■ Input:
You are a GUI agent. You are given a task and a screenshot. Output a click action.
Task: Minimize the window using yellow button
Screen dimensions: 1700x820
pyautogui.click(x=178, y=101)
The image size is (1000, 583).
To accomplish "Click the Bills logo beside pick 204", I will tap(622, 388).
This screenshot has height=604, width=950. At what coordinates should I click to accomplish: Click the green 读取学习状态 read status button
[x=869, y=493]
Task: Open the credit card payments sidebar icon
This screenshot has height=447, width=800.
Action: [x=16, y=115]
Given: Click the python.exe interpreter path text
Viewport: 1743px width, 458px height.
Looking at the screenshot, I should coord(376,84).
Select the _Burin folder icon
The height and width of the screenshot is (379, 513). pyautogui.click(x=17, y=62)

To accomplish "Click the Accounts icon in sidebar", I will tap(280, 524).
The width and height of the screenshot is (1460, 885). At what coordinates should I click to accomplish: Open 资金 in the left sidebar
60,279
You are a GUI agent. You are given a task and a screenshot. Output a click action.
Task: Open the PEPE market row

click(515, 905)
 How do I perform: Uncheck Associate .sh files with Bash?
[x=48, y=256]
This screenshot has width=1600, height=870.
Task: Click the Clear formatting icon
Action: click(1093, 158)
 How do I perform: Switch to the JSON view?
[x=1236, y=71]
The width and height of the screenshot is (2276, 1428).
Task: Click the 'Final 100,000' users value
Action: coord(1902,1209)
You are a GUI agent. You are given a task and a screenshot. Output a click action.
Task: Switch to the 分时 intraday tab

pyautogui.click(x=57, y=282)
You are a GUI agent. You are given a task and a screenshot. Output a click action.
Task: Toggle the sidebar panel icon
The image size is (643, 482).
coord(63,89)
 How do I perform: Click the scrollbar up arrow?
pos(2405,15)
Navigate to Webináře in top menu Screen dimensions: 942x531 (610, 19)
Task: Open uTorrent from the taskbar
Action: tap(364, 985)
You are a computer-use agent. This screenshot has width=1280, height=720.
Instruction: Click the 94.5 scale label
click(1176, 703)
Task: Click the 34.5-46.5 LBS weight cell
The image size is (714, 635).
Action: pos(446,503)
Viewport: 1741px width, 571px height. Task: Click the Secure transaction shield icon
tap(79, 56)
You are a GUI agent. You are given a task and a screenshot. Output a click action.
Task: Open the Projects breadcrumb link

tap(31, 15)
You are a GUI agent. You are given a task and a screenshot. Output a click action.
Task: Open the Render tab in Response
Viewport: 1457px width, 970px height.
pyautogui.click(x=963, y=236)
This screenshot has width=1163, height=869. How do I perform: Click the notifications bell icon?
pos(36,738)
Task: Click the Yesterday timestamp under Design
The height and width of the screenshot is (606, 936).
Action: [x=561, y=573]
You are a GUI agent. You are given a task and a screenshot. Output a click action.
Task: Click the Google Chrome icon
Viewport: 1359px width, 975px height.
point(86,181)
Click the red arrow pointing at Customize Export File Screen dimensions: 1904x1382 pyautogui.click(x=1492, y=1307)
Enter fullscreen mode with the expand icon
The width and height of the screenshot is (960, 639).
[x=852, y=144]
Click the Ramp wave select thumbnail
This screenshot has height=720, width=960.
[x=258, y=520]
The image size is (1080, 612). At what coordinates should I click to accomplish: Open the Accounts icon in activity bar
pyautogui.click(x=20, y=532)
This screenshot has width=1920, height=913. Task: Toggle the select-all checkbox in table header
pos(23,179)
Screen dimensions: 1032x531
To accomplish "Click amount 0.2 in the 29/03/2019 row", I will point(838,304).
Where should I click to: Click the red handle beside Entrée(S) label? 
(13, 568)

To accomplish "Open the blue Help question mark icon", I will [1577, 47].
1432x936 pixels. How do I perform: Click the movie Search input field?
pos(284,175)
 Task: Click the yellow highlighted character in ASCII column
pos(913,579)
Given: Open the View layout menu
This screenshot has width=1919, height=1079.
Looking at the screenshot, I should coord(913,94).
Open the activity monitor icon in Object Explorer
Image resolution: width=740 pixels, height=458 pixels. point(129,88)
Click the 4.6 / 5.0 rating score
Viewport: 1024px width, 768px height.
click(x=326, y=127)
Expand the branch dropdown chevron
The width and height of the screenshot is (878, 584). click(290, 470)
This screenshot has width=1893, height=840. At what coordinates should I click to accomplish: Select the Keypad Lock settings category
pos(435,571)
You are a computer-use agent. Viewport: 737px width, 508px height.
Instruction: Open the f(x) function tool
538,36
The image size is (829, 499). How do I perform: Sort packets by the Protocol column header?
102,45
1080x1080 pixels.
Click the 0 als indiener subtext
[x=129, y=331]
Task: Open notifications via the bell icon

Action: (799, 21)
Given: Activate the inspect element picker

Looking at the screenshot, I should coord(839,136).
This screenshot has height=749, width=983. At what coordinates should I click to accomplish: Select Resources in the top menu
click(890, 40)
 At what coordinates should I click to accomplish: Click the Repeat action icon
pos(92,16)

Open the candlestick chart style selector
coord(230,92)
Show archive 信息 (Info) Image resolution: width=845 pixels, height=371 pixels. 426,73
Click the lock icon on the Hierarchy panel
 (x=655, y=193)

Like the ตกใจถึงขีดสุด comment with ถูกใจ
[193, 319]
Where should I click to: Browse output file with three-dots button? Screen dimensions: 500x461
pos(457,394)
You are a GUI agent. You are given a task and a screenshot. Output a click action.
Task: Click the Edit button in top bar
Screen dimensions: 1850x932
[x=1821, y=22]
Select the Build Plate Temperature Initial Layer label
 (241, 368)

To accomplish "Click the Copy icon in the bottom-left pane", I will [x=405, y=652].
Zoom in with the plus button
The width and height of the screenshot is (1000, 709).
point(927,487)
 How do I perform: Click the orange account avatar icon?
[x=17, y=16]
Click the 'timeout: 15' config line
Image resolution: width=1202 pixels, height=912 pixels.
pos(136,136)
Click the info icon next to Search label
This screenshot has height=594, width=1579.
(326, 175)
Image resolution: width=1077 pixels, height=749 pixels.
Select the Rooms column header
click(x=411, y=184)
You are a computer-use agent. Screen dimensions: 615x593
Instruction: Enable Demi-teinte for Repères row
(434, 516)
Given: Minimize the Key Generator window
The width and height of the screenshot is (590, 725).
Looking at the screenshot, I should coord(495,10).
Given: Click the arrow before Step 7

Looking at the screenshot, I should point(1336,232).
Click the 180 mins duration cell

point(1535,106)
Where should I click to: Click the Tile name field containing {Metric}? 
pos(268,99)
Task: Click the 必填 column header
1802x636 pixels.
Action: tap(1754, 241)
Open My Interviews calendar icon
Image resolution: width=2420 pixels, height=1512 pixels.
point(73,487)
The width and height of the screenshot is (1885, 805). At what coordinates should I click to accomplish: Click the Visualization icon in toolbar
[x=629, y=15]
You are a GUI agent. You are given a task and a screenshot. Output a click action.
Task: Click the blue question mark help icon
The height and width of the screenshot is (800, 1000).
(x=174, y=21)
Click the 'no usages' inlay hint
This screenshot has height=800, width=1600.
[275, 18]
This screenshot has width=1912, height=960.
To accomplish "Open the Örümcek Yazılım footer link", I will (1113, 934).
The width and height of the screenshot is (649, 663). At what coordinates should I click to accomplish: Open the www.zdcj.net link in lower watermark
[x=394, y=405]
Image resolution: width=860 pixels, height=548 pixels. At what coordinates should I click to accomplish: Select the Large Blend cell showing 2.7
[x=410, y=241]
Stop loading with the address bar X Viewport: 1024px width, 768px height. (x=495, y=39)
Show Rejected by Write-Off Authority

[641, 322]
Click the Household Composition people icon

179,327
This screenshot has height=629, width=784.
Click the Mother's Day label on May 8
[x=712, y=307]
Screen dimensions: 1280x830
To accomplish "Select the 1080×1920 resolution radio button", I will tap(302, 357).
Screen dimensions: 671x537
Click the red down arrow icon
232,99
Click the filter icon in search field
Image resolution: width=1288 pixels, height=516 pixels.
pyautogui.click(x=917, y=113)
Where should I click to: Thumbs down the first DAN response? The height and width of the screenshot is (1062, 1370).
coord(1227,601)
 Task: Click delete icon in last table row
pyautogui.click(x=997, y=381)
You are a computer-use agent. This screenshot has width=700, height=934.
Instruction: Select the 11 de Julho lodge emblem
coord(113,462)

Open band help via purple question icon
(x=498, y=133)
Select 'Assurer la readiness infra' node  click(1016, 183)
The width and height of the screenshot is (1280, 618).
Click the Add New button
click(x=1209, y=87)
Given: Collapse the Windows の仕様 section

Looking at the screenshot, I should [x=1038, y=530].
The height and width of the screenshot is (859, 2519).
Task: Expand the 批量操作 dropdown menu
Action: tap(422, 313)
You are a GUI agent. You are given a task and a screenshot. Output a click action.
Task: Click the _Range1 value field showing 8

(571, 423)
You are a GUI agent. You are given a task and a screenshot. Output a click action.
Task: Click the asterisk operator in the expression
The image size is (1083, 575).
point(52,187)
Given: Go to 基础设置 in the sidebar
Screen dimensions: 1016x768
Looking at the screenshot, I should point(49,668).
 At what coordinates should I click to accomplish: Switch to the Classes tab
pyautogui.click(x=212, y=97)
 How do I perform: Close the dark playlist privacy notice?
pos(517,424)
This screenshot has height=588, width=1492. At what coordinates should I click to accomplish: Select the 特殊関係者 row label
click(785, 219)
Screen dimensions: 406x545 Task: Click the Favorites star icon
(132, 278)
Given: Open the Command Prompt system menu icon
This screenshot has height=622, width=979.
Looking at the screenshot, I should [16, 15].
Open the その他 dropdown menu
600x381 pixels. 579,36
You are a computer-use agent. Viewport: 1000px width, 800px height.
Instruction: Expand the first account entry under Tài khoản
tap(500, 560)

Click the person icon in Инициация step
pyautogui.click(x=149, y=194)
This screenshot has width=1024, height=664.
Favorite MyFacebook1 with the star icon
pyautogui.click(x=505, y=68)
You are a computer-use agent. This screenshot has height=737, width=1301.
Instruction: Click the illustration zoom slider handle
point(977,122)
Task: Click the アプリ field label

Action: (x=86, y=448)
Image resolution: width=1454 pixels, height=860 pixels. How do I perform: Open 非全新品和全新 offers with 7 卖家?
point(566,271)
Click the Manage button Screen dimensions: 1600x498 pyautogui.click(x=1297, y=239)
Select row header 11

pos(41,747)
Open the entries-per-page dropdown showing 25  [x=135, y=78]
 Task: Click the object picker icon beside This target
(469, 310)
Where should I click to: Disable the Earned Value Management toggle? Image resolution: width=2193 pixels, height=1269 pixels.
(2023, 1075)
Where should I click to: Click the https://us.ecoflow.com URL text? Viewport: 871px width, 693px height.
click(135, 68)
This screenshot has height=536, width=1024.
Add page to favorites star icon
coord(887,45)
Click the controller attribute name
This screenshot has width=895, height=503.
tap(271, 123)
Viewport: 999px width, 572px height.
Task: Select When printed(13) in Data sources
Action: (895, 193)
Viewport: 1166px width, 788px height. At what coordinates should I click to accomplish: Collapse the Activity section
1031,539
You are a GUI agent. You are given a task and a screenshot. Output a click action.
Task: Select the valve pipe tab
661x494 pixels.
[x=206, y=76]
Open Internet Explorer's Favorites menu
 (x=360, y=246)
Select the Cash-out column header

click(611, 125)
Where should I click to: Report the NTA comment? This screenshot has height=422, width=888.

■ What is being asked: Where does the word "computer" appear in the records? Copy every line that holds it.

■ Answer space:
You are a computer-use agent. This screenshot has width=1280, height=720.
You are a computer-use agent. Viewport: 737px width, 508px height.
You are a computer-use agent. Screen dimensions: 615x593
You are a computer-use agent. This screenshot has width=700, height=934.
You are a computer-use agent. Viewport: 1000px width, 800px height.
You are a computer-use agent. This screenshot has height=737, width=1301.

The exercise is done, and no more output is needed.